On systems where #if ATOMIC_LLONG_LOCK_FREE > 0 is true, use relaxed (or acq/rel) atomics, depending on what ordering guarantees you need (like if the writer is using the counter to "publish" other data to readers, e.g. if the counter is used as an index into a non-atomic array).

#include <stdatomic.h>
#include <stdint.h>

#if ATOMIC_LLONG_LOCK_FREE > 0

static atomic_uint_fast64_t counter;

// make sure this can inline into readers
uint64_t read_counter() {
   return atomic_load_explicit(&counter, memory_order_relaxed);  // or m_o_acquire
}
void increment_counter_single_writer() { // one thread only
   uint64_t tmp = atomic_load_explicit(&counter, memory_order_relaxed);
   // or keep a local copy of the counter in a register and *just* store.
   // other threads just see the values we store, doesn't matter how we get them
   atomic_store_explicit(&counter, tmp+1, memory_order_relaxed);  // or m_o_release
}
// with multiple writers, use  atomic_fetch_add_explicit


#else
static uint64_t counter;
static _Atomic unsigned seq;
uint64_t read_counter() { ... }
#endif

Note that some 32-bit systems can do lock-free 64-bit atomics, such as x86 (since P5 Pentium) and some ARM32. See how this compiles on Godbolt with clang for x86 and ARM Cortex-A8 (to pick a random ARM that's not recent).

Otherwise probably a SeqLock

Otherwise, without lock-free 64-bit atomics, use a SeqLock if the counter doesn't increment too often. (See Implementing 64 bit atomic counter with 32 bit atomics). This still lets the readers be truly read-only so they don't contend with each other for cache lines, they only have to retry if they tried to read while the writer was in the middle of an update. (After the writer is done, the cache line containing the counter can be in Shared state on all cores running reader threads, so they can all get hits in cache.)

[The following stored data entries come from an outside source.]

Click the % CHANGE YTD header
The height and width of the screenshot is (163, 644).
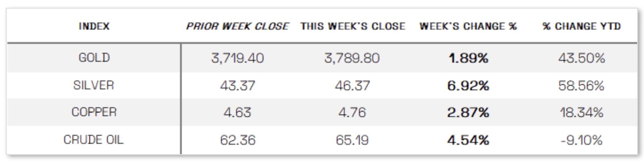581,26
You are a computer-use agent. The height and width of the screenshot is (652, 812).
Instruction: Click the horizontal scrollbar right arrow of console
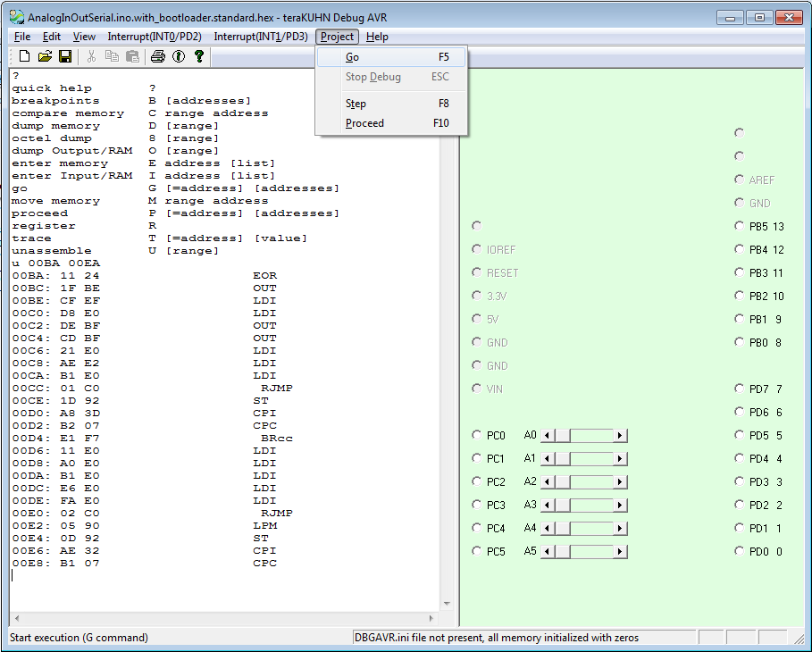point(432,618)
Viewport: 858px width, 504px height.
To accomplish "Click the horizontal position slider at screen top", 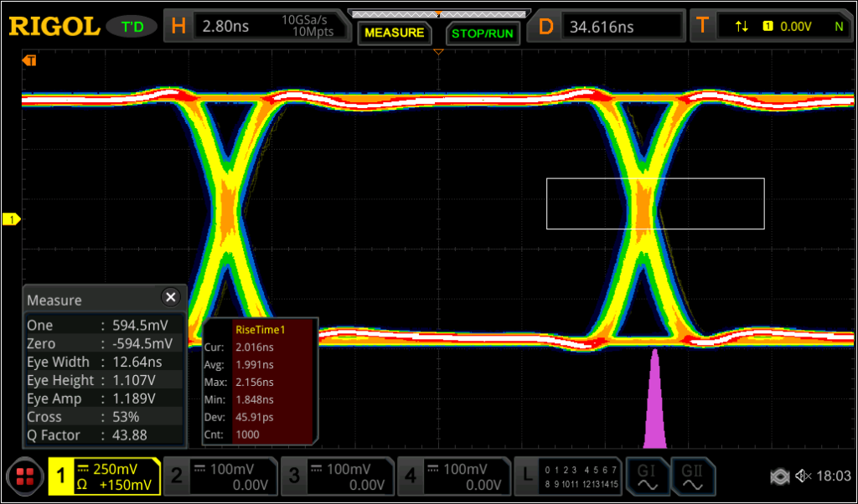I will [438, 13].
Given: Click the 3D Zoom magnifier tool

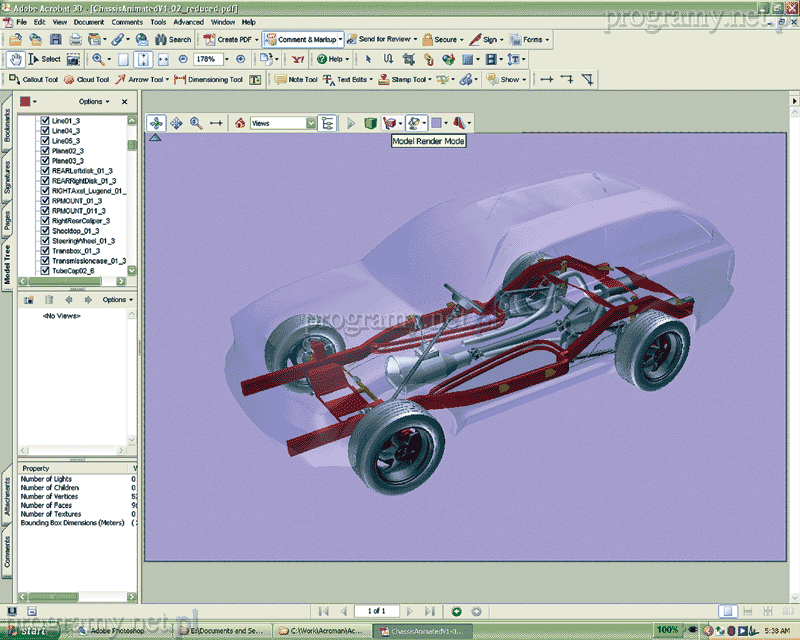Looking at the screenshot, I should point(196,123).
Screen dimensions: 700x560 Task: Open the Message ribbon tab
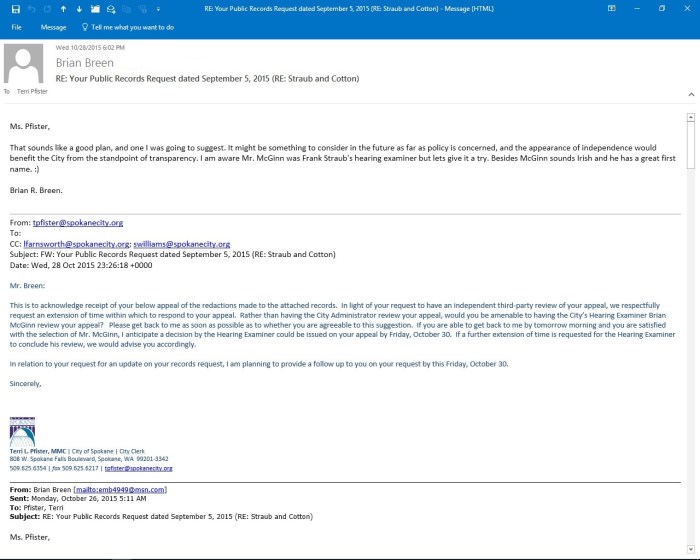[53, 28]
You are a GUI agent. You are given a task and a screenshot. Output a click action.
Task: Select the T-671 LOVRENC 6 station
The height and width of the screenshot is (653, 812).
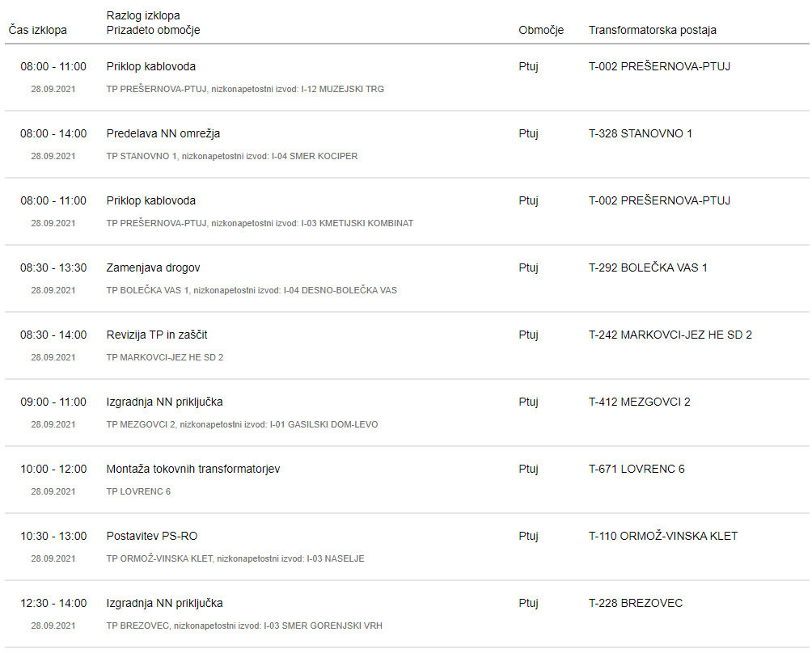pyautogui.click(x=636, y=469)
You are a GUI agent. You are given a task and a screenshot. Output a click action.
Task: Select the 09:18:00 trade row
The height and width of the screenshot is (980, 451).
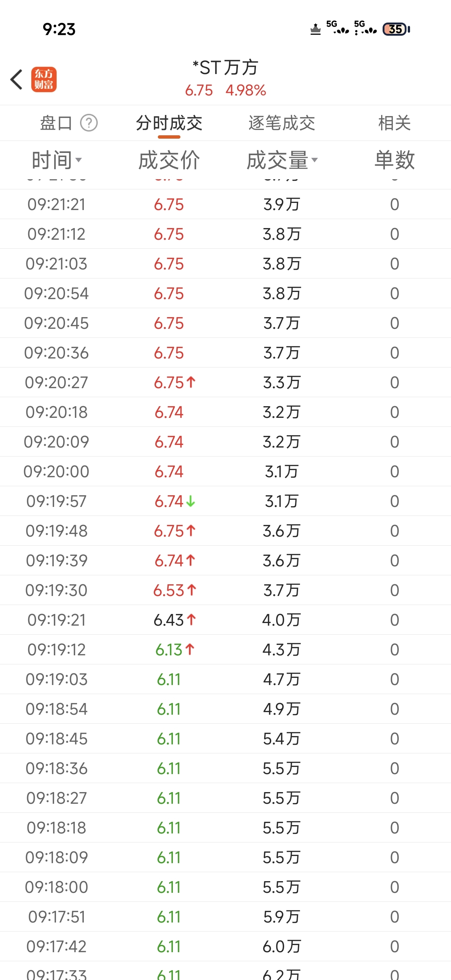click(x=225, y=887)
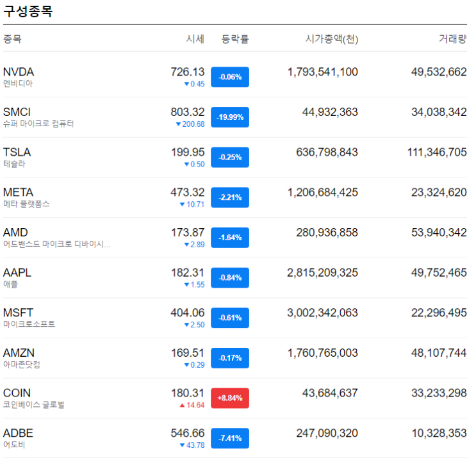This screenshot has width=476, height=460.
Task: Open the SMCI stock entry
Action: [17, 112]
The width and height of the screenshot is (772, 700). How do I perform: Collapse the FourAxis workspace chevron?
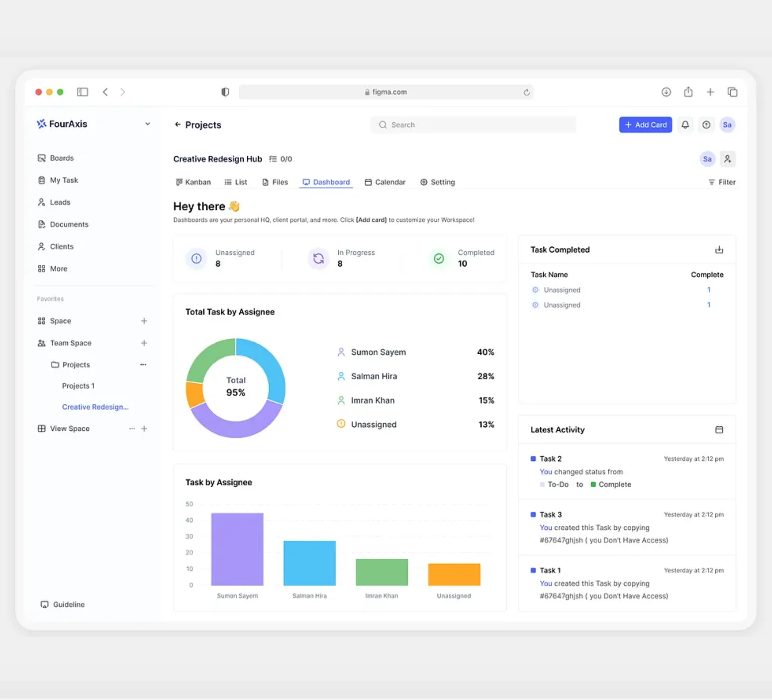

For a monotonic counter, the halves of the counter itself can work as a sequence number to detect tearing. Like read the low half before and after reading the high half, retry if different.

A readers/writers lock would force readers to contend with each other to modify the cache line holding the lock, so the total throughput doesn't scale with number of readers. If you have a very-frequently modified counter (so a seqlock would often be in an inconsistent state), you might consider something more clever, like a queue of recent values so readers could check the most recent consistent value or something?

BTW, ATOMIC_LLONG_LOCK_FREE > 0 seems appropriate: ATOMIC_LLONG_LOCK_FREE == 1 means "sometimes lock-free", but in practice there aren't implementations where some objects are lock-free and some aren't. And if there were, we'd hope that a compiler could arrange for a loose global/static variable to be aligned such that it's atomic.

score -1 · Accepted Answer · answered Apr 27 '15 at 02:34

-1

Usually, the atomicity of reading and writing a storage location is the same.

That is to say, if a location cannot be written atomically, it also cannot be read atomically and vice versa.

If a special atomic write is required, it is meaningless to use it unless the reads are also atomic.

For instance, imagine that the 64 bit location is being read using an ordinary read which requires, say, two 32 bit accesses. Suppose the write comes between those two accesses. The read will fetch the second 32 bits from the new value and combine it with the outdated first 32 bits. The only way the write cannot come between the two halves of the read is if the read is atomic. The atomic read knows how to properly interact with atomic write to prevent this situation.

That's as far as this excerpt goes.